### Information given
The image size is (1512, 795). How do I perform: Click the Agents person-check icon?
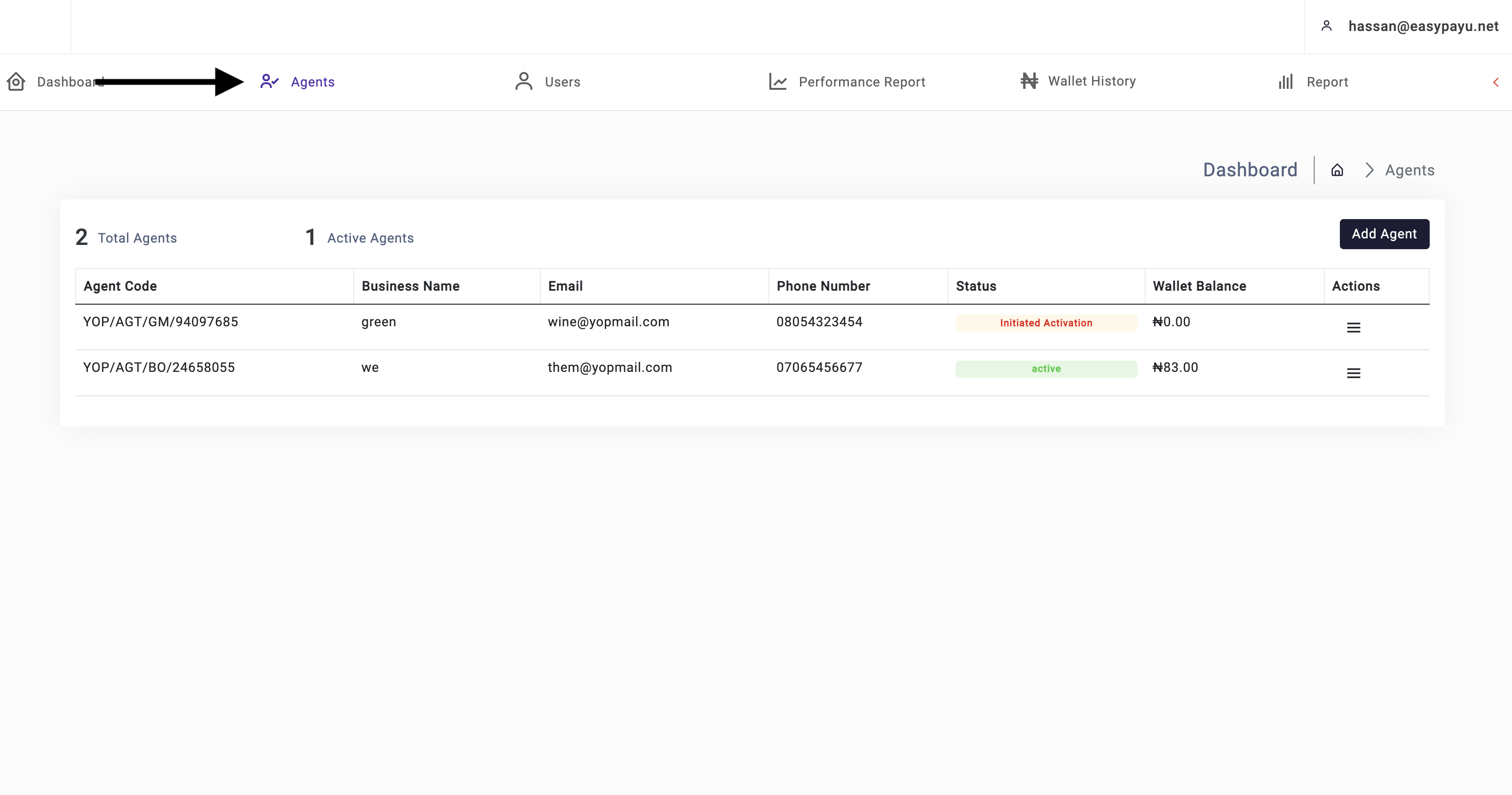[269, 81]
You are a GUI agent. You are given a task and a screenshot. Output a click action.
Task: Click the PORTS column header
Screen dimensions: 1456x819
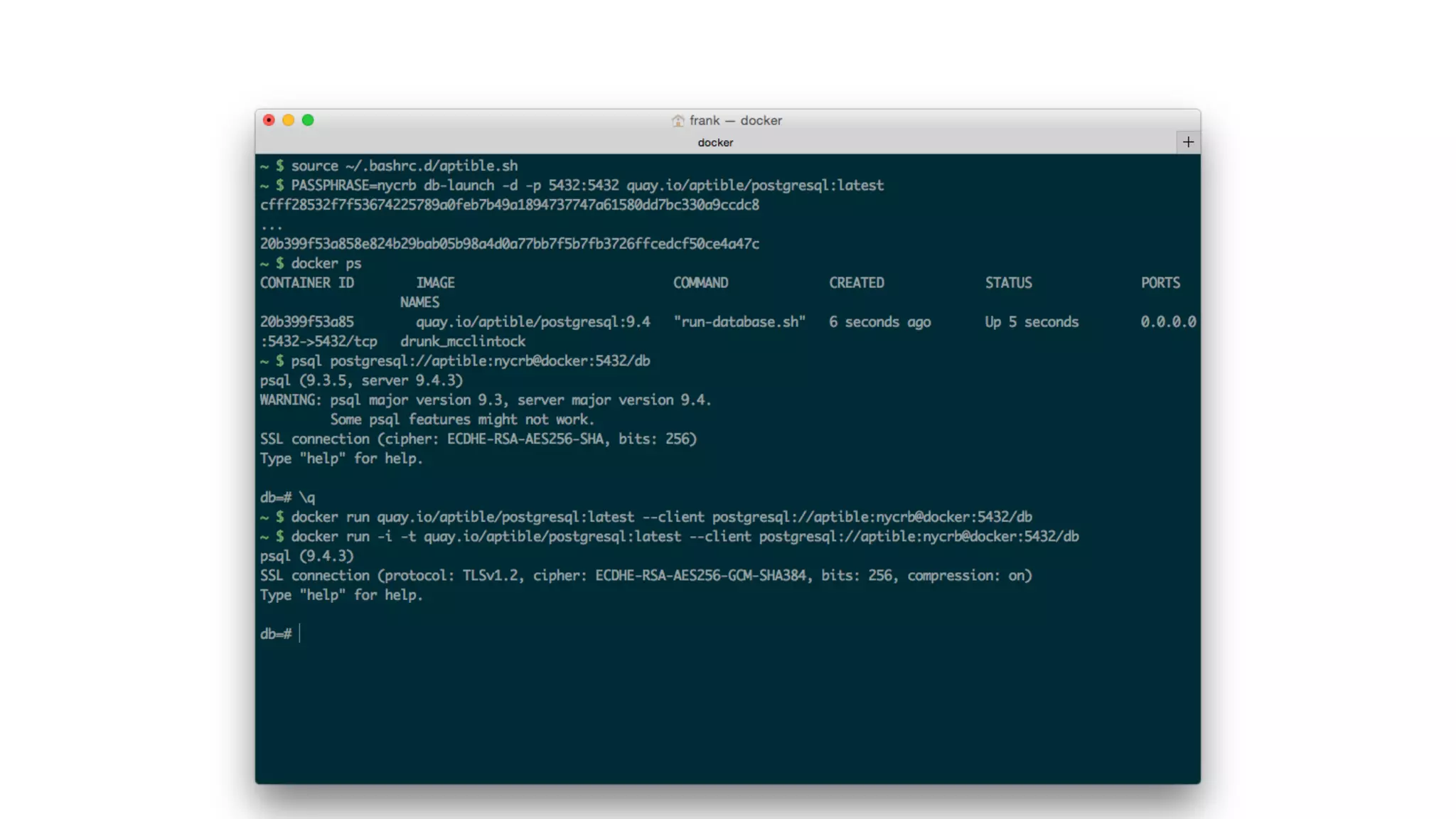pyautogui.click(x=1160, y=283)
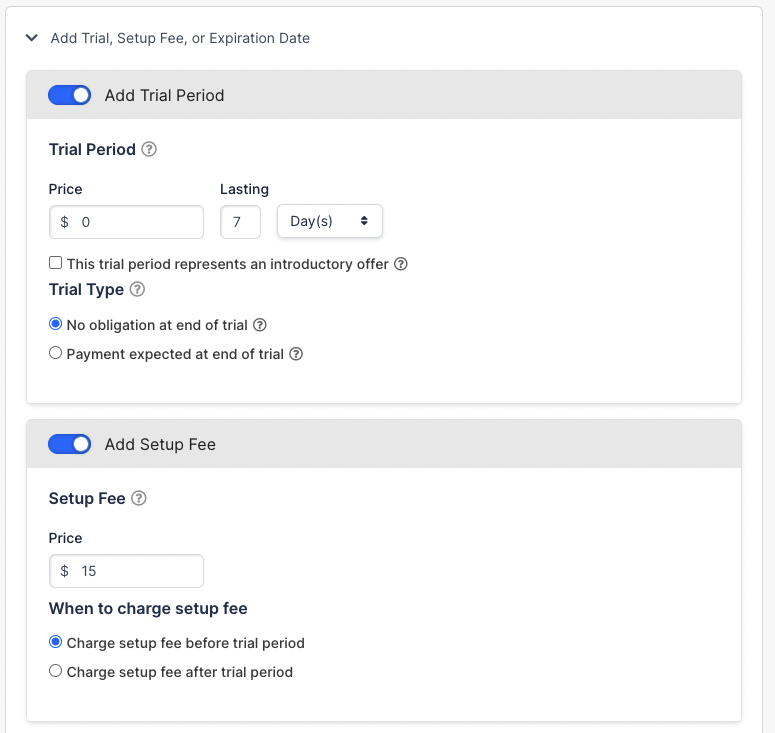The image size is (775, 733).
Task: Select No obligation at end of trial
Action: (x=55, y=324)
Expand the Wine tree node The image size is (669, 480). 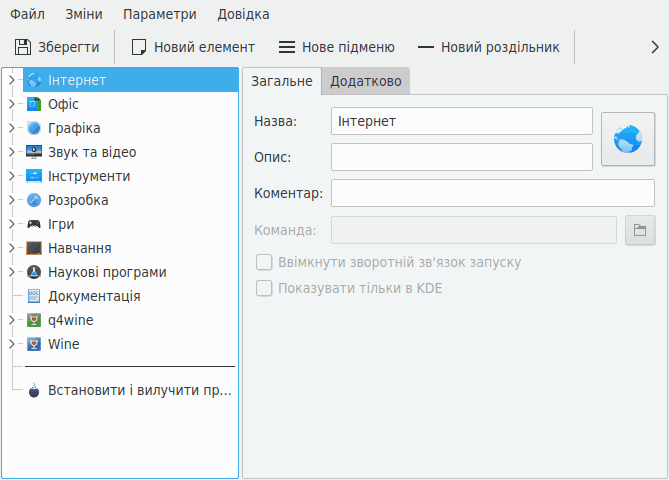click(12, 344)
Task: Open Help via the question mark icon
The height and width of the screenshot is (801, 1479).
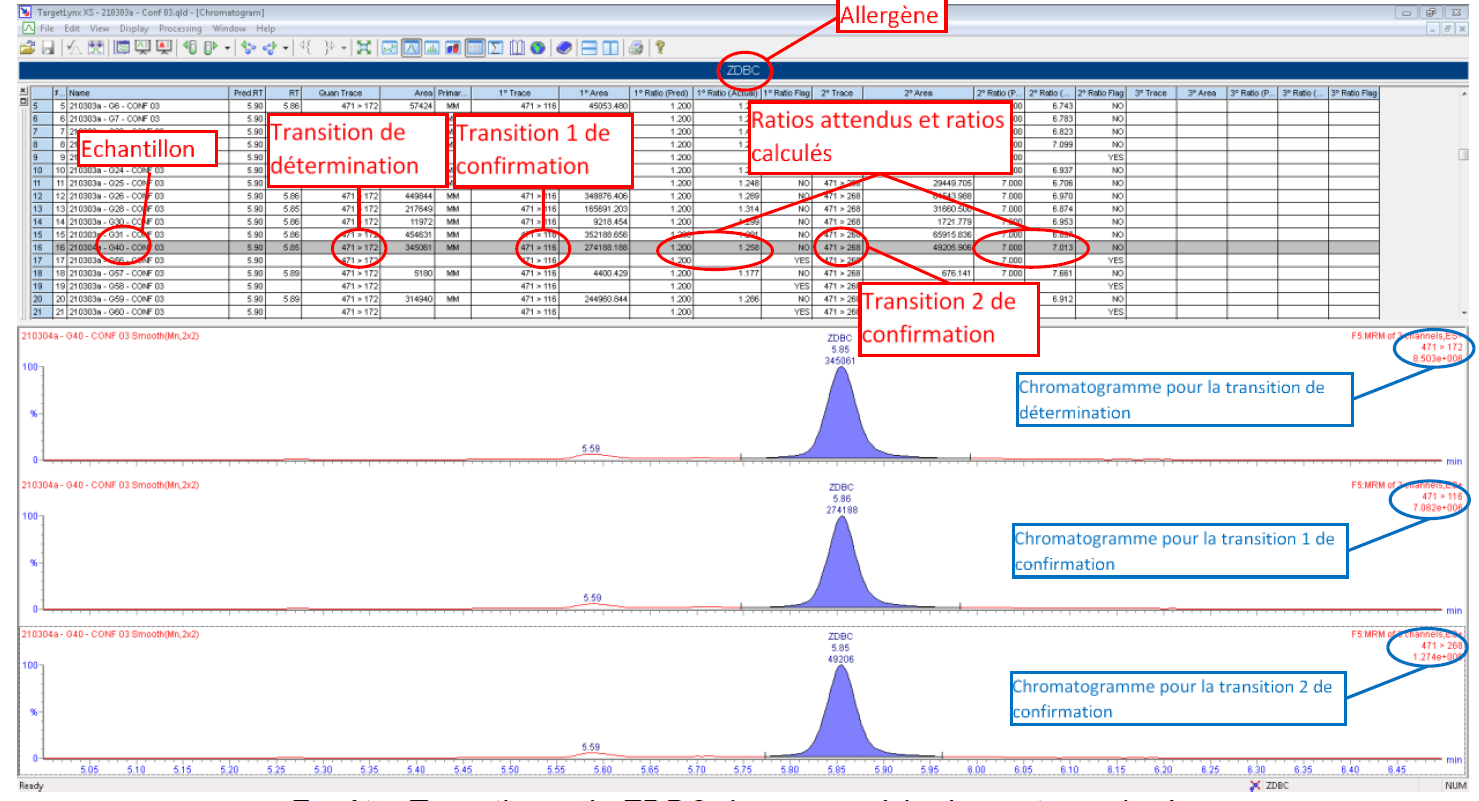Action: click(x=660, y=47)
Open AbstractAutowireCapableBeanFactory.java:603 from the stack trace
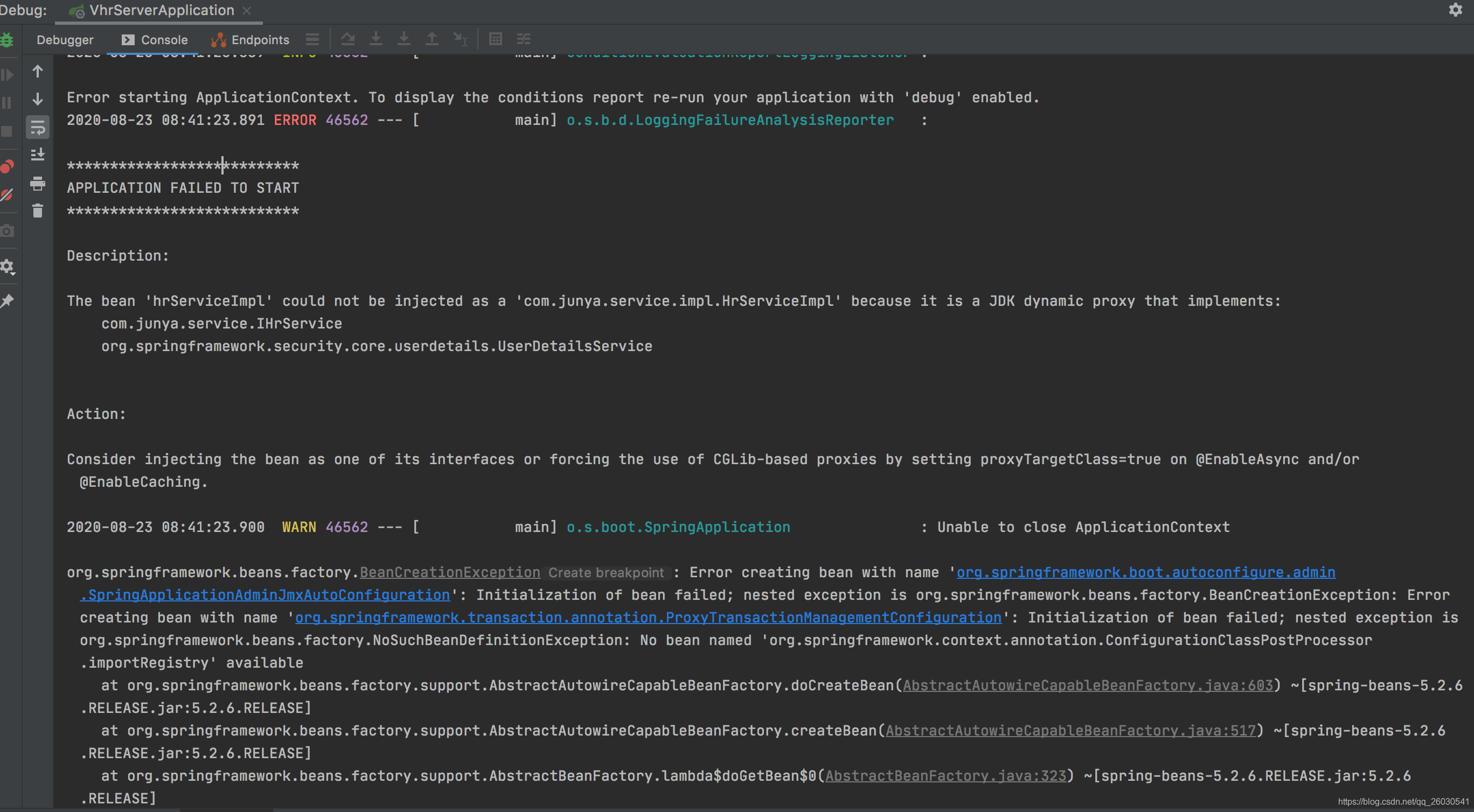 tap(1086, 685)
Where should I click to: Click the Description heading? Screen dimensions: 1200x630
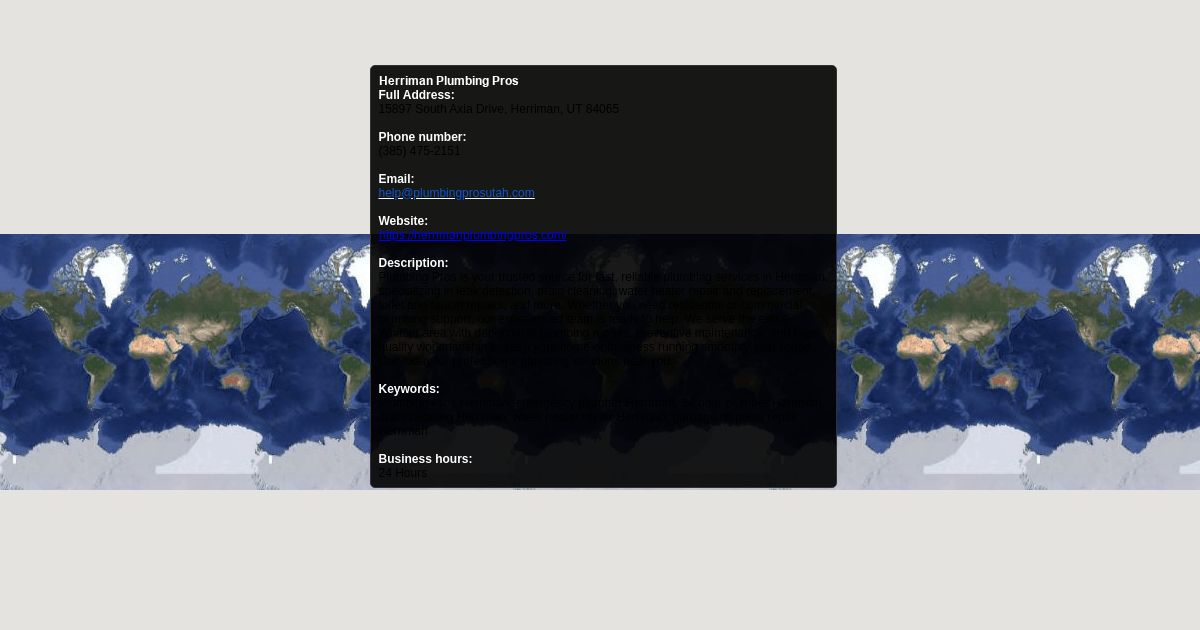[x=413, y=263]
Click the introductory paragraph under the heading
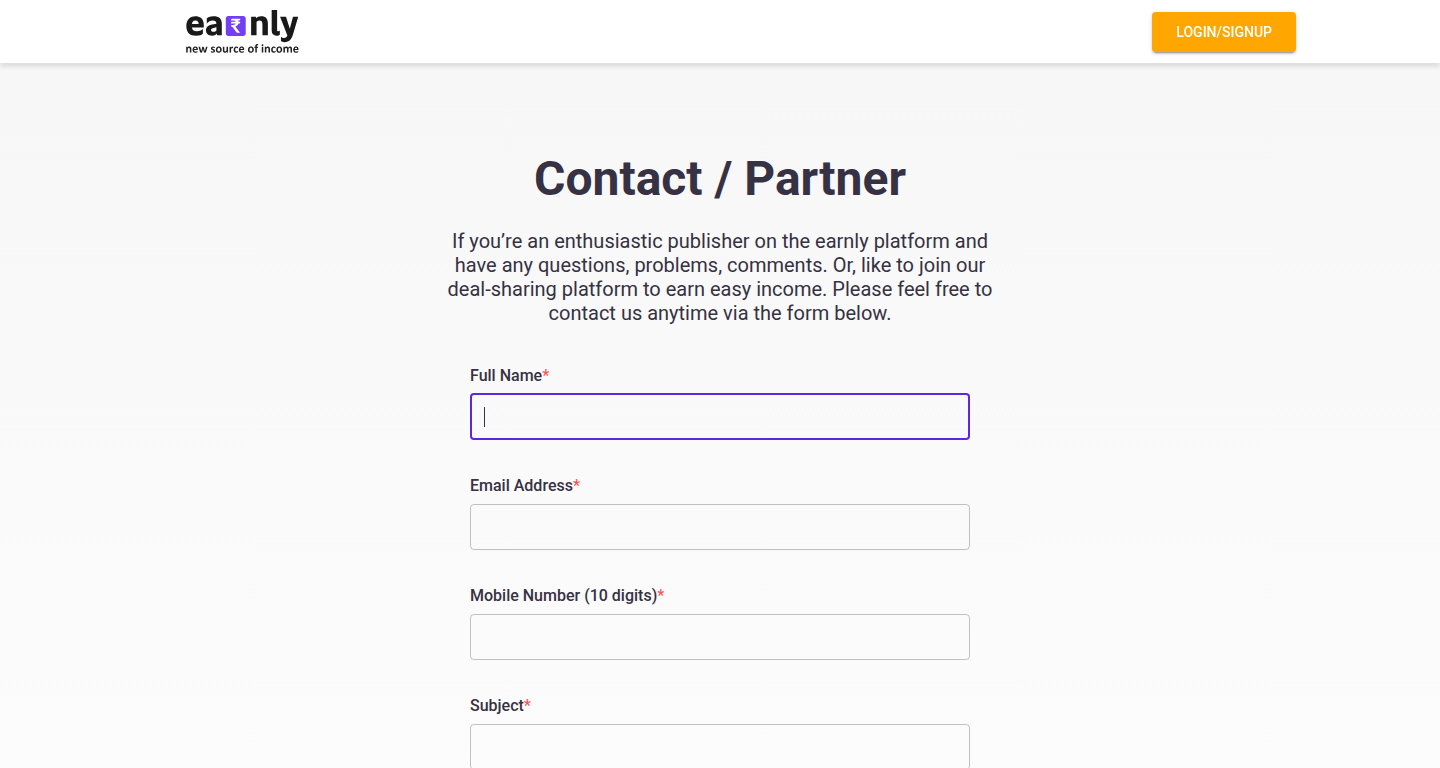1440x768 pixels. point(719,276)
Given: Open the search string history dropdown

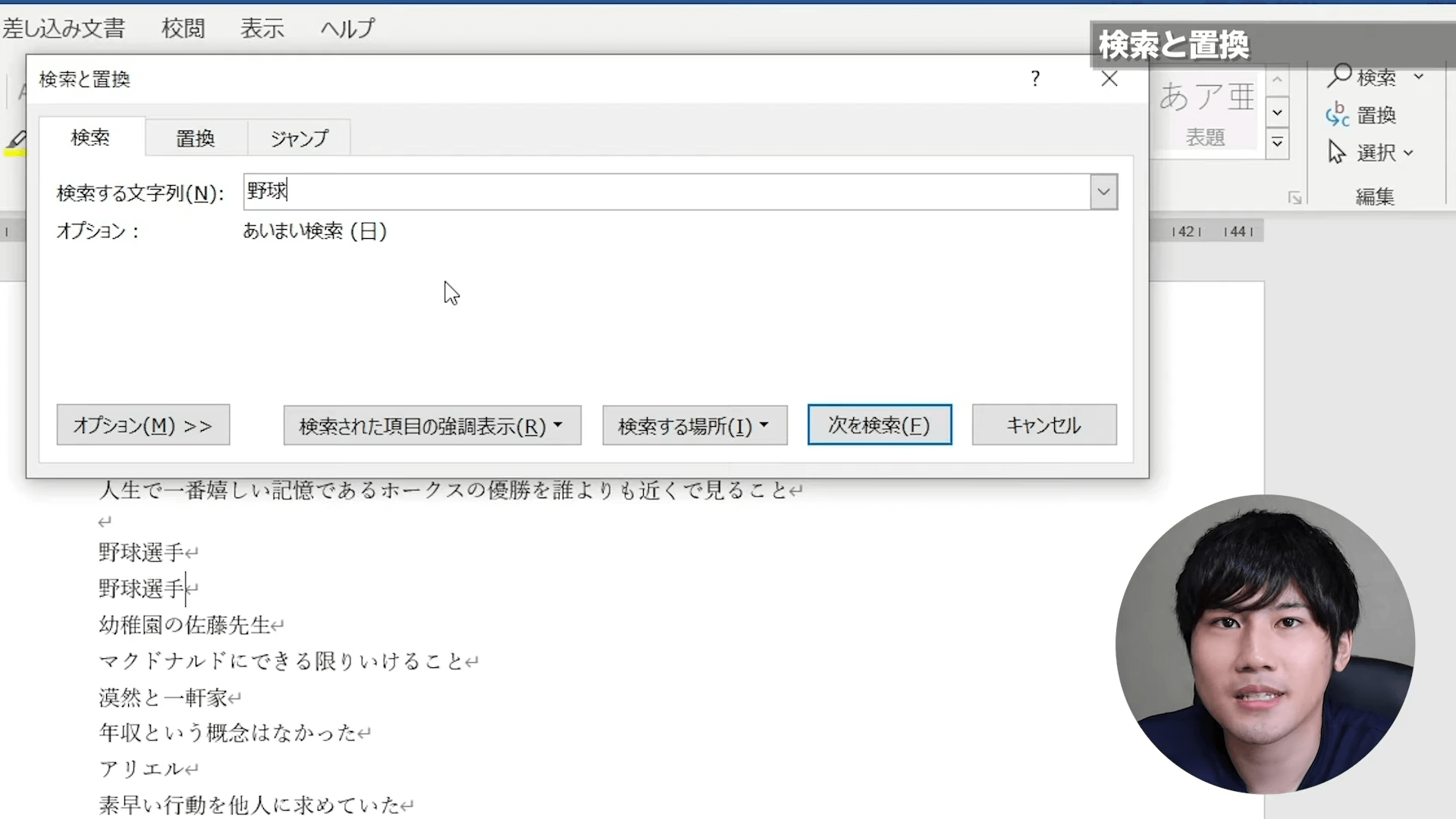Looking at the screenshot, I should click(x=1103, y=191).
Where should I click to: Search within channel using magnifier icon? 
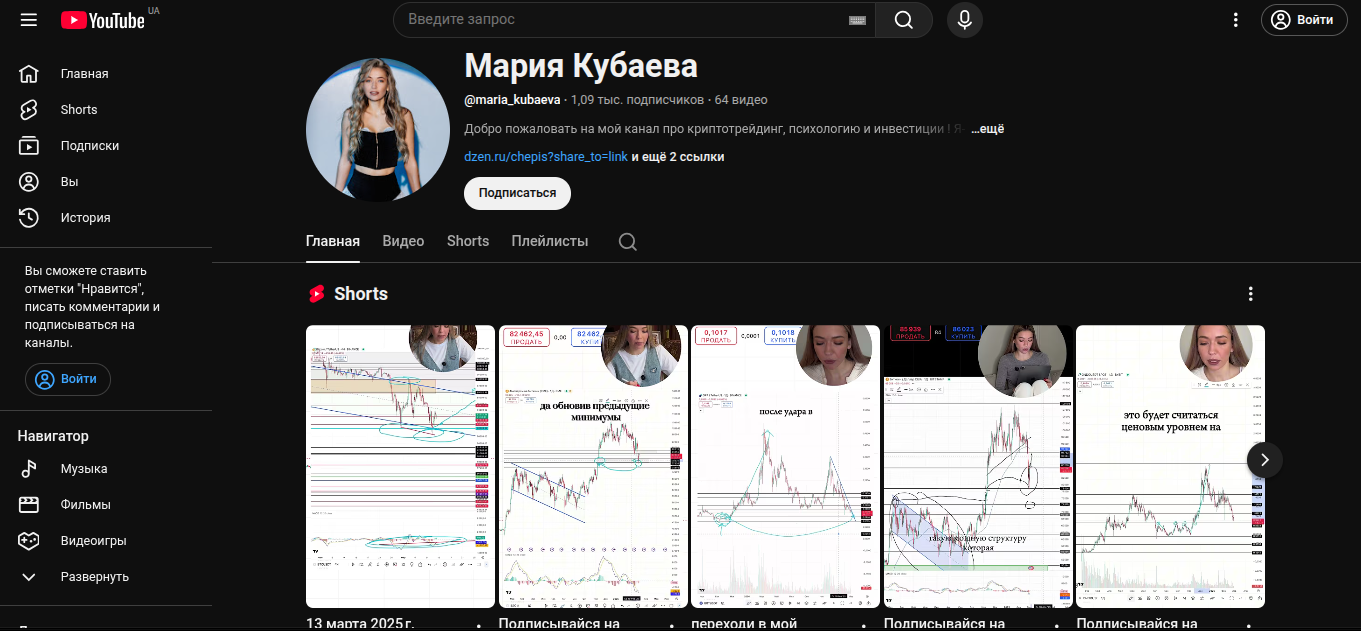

### Task brief
List every line in the entries above that contains the word "icon", matching case exactly.

### Complete answer
The image size is (1512, 795). How do I perform: Click the Agents person-check icon?
Task: Open Help via the question mark icon
Where should I click to: Search within channel using magnifier icon? 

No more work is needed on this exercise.